Stem cell transplant effective for treatment-resistant MG: Review
89% of patients were in remission or had few symptoms post-transplant
Nearly all adults who underwent a stem cell transplant for treatment-resistant myasthenia gravis (MG) achieved remission or had minimal symptoms that did not require further treatment, according to a small study.
“Studies investigating the efficacy and safety of [stem cell transplant] in the treatment of refractory [or treatment-resistant] MG are warranted,” researchers wrote.
The study, “Refractory myasthenia gravis treated with autologous hematopoietic stem cell transplantation,” was published in the Annals of Clinical and Translational Neurology.
MG is an autoimmune disease caused by self-directed antibodies that disrupt the communication between nerves and muscles. Symptoms can include weakness in the muscles that control the eyes, speech, swallowing, breathing, and limbs.
Therapies that improve nerve-muscle communication and enhance muscle strength, called acetylcholinesterase inhibitors, are often the first-line treatment for MG. Other commonly used therapies include those that suppress the activity of the immune system, such as corticosteroids and non-steroidal immunosuppressants.
Up to 15% of patients continue to have symptoms after taking medications
Despite treatment, up to 15% of patients continue to experience symptoms. Patients with refractory MG (rMG) face a higher risk of complications, including myasthenic crises and death, compared with those who respond to treatment.
“For patients whose disease is not controlled by … therapies or for those who experience intolerable side effects, few treatment options exist,” the researchers wrote.
An autologous hematopoietic stem cell transplant (aHSCT) is an option for rMG patients and is designed to reset the immune system back to a healthy state.
It involves harvesting hematopoietic stem cells, or those that give rise to all types of blood cells, from a patient’s blood or bone marrow. After chemotherapy is used to wipe out the patient’s immune system, the stem cells are returned to the patient to give rise to new healthy blood cells.
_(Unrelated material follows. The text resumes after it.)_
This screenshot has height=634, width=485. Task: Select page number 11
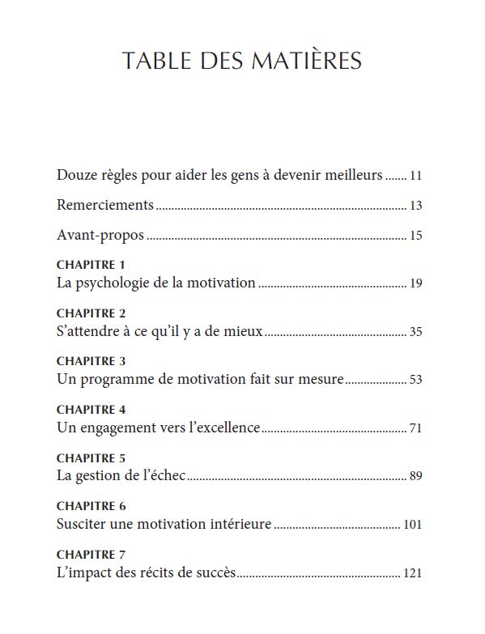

A team led by researchers at the University of Calgary, in Canada, retrospectively reviewed the cases of 21 rMG patients who underwent an aHSCT. In all cases, previous treatment with corticosteroids plus at least two additional immunomodulating or immunosuppressive agents failed to provide adequate symptom control.
Patients were a median age of 39 years at the time of diagnosis and 48 years at the time of the transplant. The median time between diagnosis and transplant was four years. Fifteen of the 21 patients (71%) were women.
Review of patients in remission or with few symptoms after transplant
The primary efficacy outcome was the achievement of clinically stable remission (no muscle weakness) or a state of minimal disease manifestations (some weakness) without treatment, which had to be maintained until the most recent follow-up, which ranged from 0.1 to about 22 years.
Three patients, however, were non-evaluable for the primary efficacy outcome: two due to early death and one due to muscle disease complications.
Upon review, 16 of the 18 evaluable patients (88.9%) achieved the primary efficacy outcome. For those who stopped medications after the transplant, the time to discontinuing MG therapies ranged from immediately after the transplant to 5.6 years after.
MG remissions were sustained after the transplant in all patients except in one female patient who developed recurrent muscle weakness within five months. She was eventually diagnosed with Graves’ disease, an autoimmune disease that affects the thyroid gland. While treatment improved her thyroid function, which also improved muscle strength, she continued to experience MG symptoms one year after the transplant.
Another patient in clinically stable remission worsened to a state of minimal disease symptoms, with mild neck muscle weakness arising between four and five years after the transplant, but did not require immunosuppressive therapy.
4 deaths due to causes other than MG relapses
Over the entire follow-up period, four patients died (19.%), all due to causes other than MG relapses. Because two of these occurred within 100 days of their aHSCT (due to respiratory failure and bacterial sepsis), transplant-related mortality was set at 9.5%.
“The toxicity might be better tolerated if patients were treated earlier their disease course … or if the transplant regimen chosen was less toxic,” the team wrote.
The two later deaths were caused by a pulmonary embolism and sepsis at 8.7 years following aHSCT and colon cancer at 9.4 years after the transplant.
Several non-fatal post-transplant complications occurred, including a rare autoimmune disorder called immune thrombocytopenic purpura (low platelet counts) in two patients, low thyroid hormone levels in two, and premature menopause in three.
“Sixteen out of 18 evaluable patients with rMG who underwent HSCT met the primary efficacy outcome …, which was sustained until most recent follow-up,” the researchers wrote. “High-quality, Phase 2 prospective studies are warranted for the evaluation of HSCT as a treatment for rMG.”